▸ **Description of the task**: Could you return, word for word, the rows below starting at the one containing "This screenshot has width=1920, height=1032." and ending at the one containing "What do you see at coordinates (133, 37)", both included, and nothing else?
====== Records for this exercise ======
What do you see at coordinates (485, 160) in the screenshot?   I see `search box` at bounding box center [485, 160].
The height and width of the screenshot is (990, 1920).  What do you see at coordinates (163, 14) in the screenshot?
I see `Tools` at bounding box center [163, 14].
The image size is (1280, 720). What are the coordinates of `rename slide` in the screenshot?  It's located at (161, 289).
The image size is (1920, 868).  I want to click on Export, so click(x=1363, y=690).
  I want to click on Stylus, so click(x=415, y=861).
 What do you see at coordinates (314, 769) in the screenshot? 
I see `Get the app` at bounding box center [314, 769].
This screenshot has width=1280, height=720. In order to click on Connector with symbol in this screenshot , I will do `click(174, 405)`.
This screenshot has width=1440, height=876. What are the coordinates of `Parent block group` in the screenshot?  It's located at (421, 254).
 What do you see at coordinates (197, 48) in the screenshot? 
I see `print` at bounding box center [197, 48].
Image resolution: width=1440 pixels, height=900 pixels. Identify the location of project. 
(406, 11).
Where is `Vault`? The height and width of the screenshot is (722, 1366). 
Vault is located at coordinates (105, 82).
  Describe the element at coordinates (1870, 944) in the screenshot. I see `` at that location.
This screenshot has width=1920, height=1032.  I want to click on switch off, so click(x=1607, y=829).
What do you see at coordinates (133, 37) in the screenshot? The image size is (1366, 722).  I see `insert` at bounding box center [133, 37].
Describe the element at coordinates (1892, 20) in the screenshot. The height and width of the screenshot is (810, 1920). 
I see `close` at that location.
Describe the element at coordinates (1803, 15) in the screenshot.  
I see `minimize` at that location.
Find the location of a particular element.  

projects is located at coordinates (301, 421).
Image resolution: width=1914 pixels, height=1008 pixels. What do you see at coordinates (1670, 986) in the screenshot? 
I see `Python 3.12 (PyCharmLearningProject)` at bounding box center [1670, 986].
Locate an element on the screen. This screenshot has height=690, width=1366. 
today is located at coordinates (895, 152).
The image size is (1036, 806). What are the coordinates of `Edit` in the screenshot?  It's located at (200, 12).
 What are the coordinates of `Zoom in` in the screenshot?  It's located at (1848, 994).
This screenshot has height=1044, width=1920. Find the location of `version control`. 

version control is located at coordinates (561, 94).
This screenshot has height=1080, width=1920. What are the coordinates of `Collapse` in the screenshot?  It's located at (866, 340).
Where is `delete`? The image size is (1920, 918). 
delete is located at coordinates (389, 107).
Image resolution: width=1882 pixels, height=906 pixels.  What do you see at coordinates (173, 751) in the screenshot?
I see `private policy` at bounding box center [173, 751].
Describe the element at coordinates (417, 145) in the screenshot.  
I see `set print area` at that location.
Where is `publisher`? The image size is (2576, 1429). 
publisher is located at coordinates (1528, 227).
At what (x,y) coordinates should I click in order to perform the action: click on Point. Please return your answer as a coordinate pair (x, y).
======
▸ **Response below**:
This screenshot has width=1920, height=1032.  I want to click on switch off, so click(x=1607, y=829).
What do you see at coordinates (133, 37) in the screenshot? The image size is (1366, 722).  I see `insert` at bounding box center [133, 37].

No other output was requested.